Прошин, иронично кивая, с откровенной ненавистью посмотрел на него. И вдруг явственно стереоскопически увидел каждую морщинку, каждую рытвинку на лице Лукьянова. И в ту же секунду словно одеревенел от паралицующего оцепенения, не дававшего двинуть и пальцем; а фигура Лукьянова стала уменьшаться, блекнуть; Прошин уже не слышал его слов, а только чувствовал, чувствовал органически, как вокруг него растет плотный колпак некоего поля, деловито и спешно сооружаемый тем защитником из ушедуего детства, что удивительно и страшно превратился из доброго великана с отцовскими руками в маленького, энергичного карлика, хитрую бестию. Колпак ширился, креп, и Прошин подумал, что если сейчас стоящий напротив человечек бросится на него, то наткнется на прозрачное, как воздух, стекло, подобное броне, и будет отчаянно стучать слабыми кулачками по этому невидимому сферическому монолиту. И вдруг - поле пропало!

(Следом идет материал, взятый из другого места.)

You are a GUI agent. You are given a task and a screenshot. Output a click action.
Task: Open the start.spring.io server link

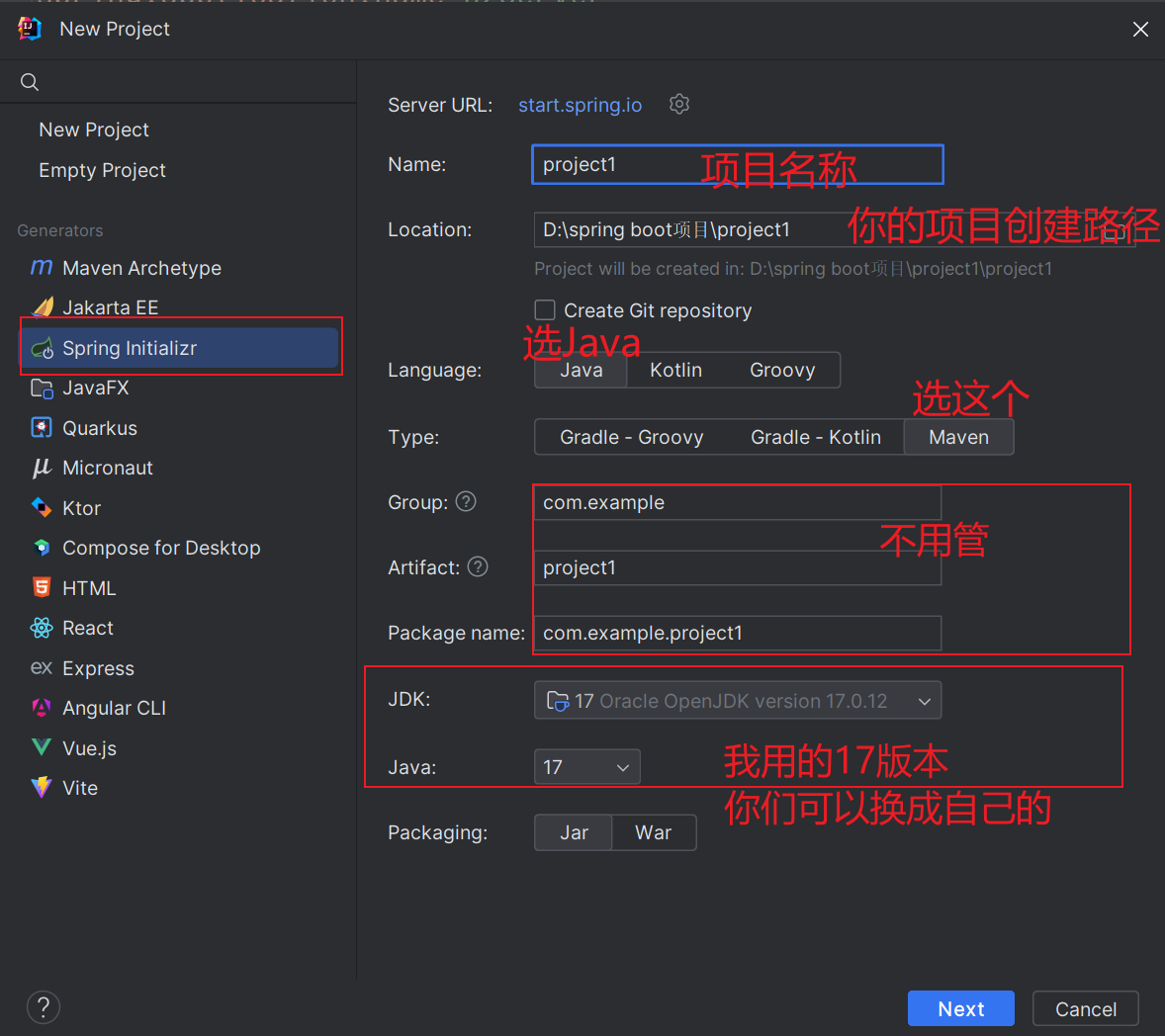pos(580,105)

Паника охватила его, он вскочил… В кабинете никого не было. Над двором НИИ висело розовое, предвещающее холода небо. Прозрачное перышко месяца плыло, просвечивая сквозь рваные фиолетовые облака.
Прошин еще постоял, глупо кивая головой и затравленно усмехаясь, потом с остервенением скомкал газету и , отрешенно отпустив хрустящий ком бумаги, вышел вон.
"Вот сволочь лысая, - твердил он про себя. - Вот, сволочь какая, а? И надо же так испортить настроение! Вот сволочь…"
Он нащупал в связке ключ от зажигания, вдвинул его в замок и представил, как сейчас поведет автомобиль. По-иному чем прежде. Осмотрительно, следя за теми, кто сзади, и за Даже на "зеленой улице". Впрочем, как раз на "зеленой улице" главное - хорошая реакция и тормоза. У него есть все это. Он не ошибется!
Прошин повернул ключ и, даже не успев удивиться, почему не загорелись лампочки и не крякнул двигатель, ощутил резкую, как визг пилы, боль в запястье. Сработала "клешня". Ему повезло. Во-первых, не пострадала нога - капкан, по счастью, вцепился в высокий каблук ботинка; во-вторых, он надел часы на правую руку, повернувшую ключ. Два изогнутых стальных клыка прочно держали кисть. Один, разворотив механизм часов, уткнулся в дно крышки, другой глубоко вогнал браслет в руку. Не торопясь, чтобы не запачкать дорогую материю кровью, он отвернул рукав пиджака; нажал потайную кнопку, ослабив хватку клешни и, достав платок, туго перевязал рану на запястье. И - рассмеялся. Он смеялся долго, самозабвенно, как не смеялся ни разу в жизни. Смех этот пугал его; он был неприятен ему, этот смех, на все-таки он смеялся.